▶ **SOURCE PASSAGE**
This is another case where it appears that every rule in the family, child and community services act is being broken. There is no provision in the act for adjourning presentation hearings and yet the presentation hearing, instead of being summary and completed as quickly as possible, has been stretched to four months. Instead of getting to a protection hearing within 45 days, a date has been set sometime next year for a court conference at which the parents will not be allowed to speak, or demand the director show his evidence. If contested it will take another year to get to trial and possibly much longer. In the Bayne case it took 27 months to commence a protection hearing. Whatever happened to the guidelines under sections 2 and 4 of the CF&CSA?
Ray Ferris speaks from 31 years of service in child welfare and protection as a social worker and district supervisor and family court coordinator. He cannot tolerate unseemly case work or the injustice imposed upon families in too many cases.It is increasingly obvious that the courts are so log jammed that they are no longer capable of serving the purpose of ensuring that the best interests of children as defined under section 4 are protected. Judges now have little choice but to rubberstamp the applications of the directors. Parents get no say for months or years. It seems therefore that there must be greater onus on the deputy minister and on the director of child services to scrutinise field practice. It cannot be left solely in the hands of judges whose hands appear to be tied. The ministry officials can only influence what takes place within the court room by instructing counsel. However, they have great control over what gets into the courtroom and what is presented to the judges. Weak evidence should be sorted out by the imposition of standards of practice and by staff training. I have seen too many cases where children were kept in care for many months, only to have the case withdrawn before trial.

▶ **DATA EXTRACT**

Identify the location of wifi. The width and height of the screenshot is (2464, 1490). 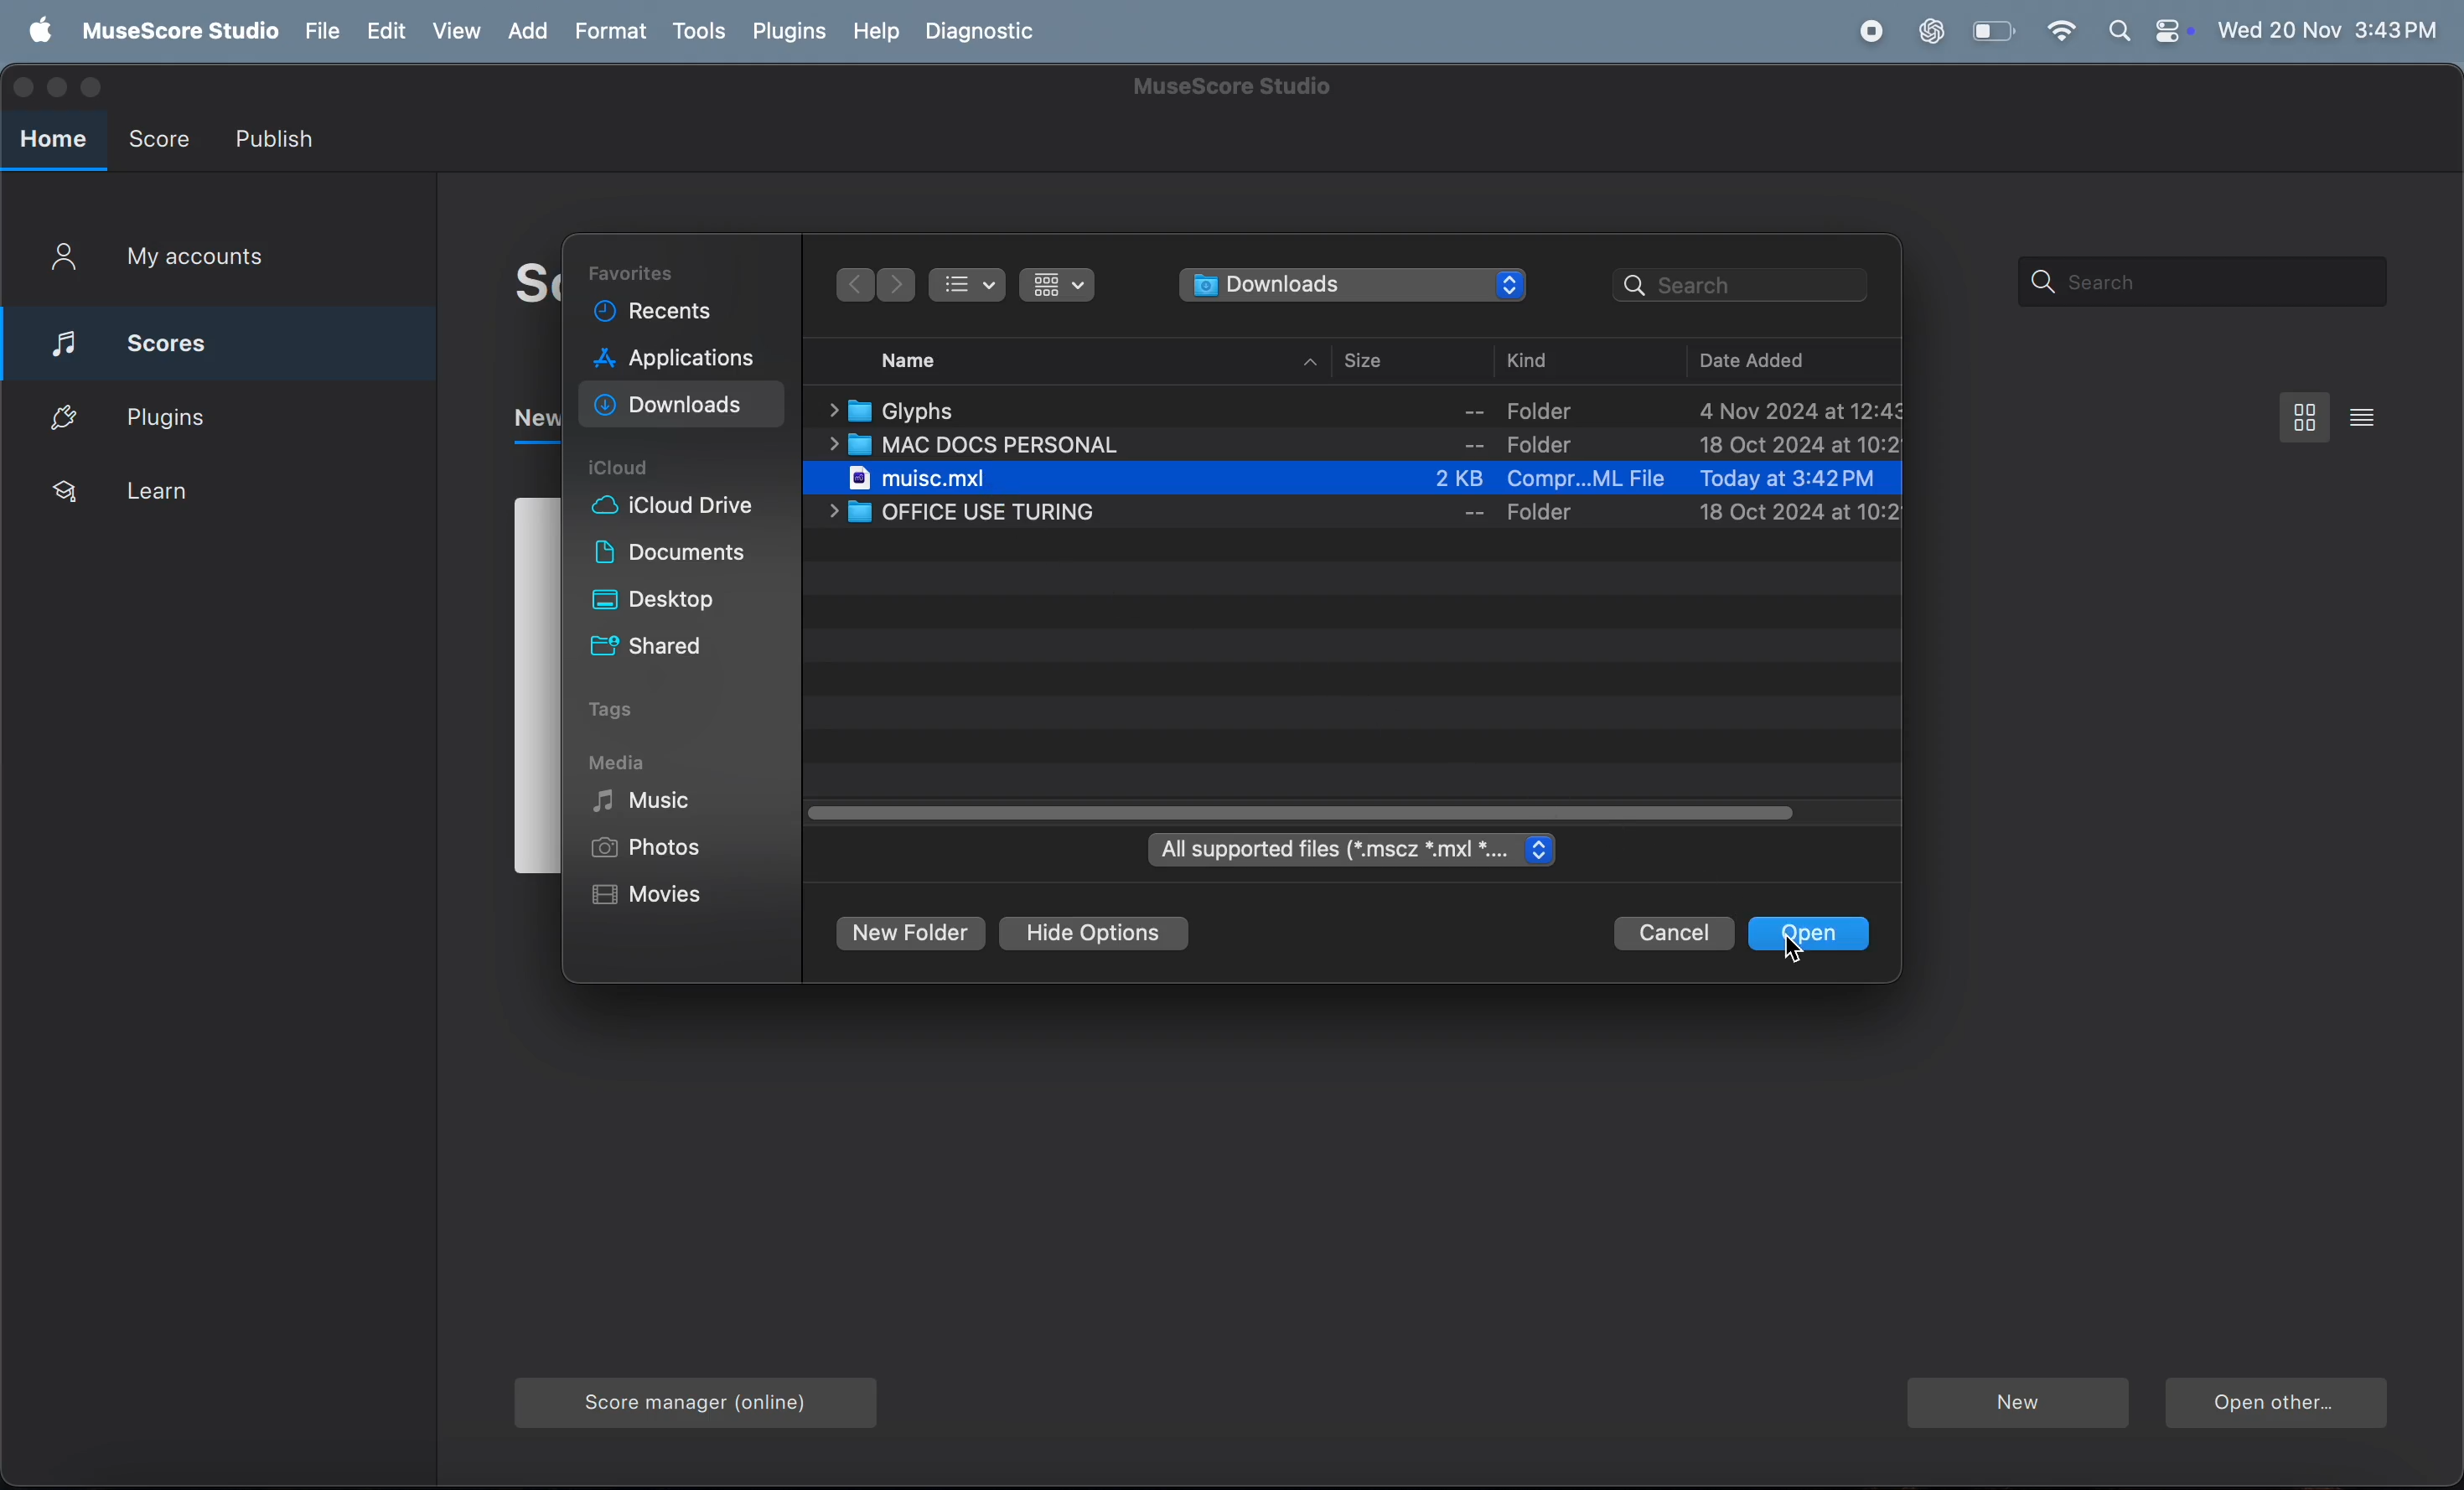
(2061, 32).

▶ **WHAT TO DO**
(1) In the passage on child welfare court delays, list the positions Ray Ferris is said to have held.
(2) From the passage on child welfare court delays, write out the part that opens with the words "This is another" and closes with "of the CF&CSA?", switching "protection hearing" to "custody hearing".
(3) Continue the passage on child welfare court delays from its final sentence.
The listing plays no part in what comes next.

▶ **TASK-BY-TASK ANSWERS**
(1) social worker, district supervisor, family court coordinator

(2)
This is another case where it appears that every rule in the family, child and community services act is being broken. There is no provision in the act for adjourning presentation hearings and yet the presentation hearing, instead of being summary and completed as quickly as possible, has been stretched to four months. Instead of getting to a custody hearing within 45 days, a date has been set sometime next year for a court conference at which the parents will not be allowed to speak, or demand the director show his evidence. If contested it will take another year to get to trial and possibly much longer. In the Bayne case it took 27 months to commence a custody hearing. Whatever happened to the guidelines under sections 2 and 4 of the CF&CSA?

(3)
Another matter of concern is that the director in this case is one who has a proven track record of adversarial and obstructive behaviour. I believe the name Bruce McNeill is well-known to former opposition critics. This is the director who banned the feeding of breast milk to the newborn Bayne baby only a few months ago.
I think that it is high time that the minister ensures that the act can be followed as the legislature enacted it and intended it to be followed, or find a much better way of protecting children from adversarial employees. It is too bad when parents begin to feel that only the news media can protect them.
Note to Mr. Brown and the Hon. Mary McNeill, do not bother to send me a form letter explaining that you cannot discuss these cases because of privacy concerns. However, I would be most happy if you could respond in a more or less intelligent manner to the general issues that I raise. I have already made a submission to the joint standing committee covering the above and many other points.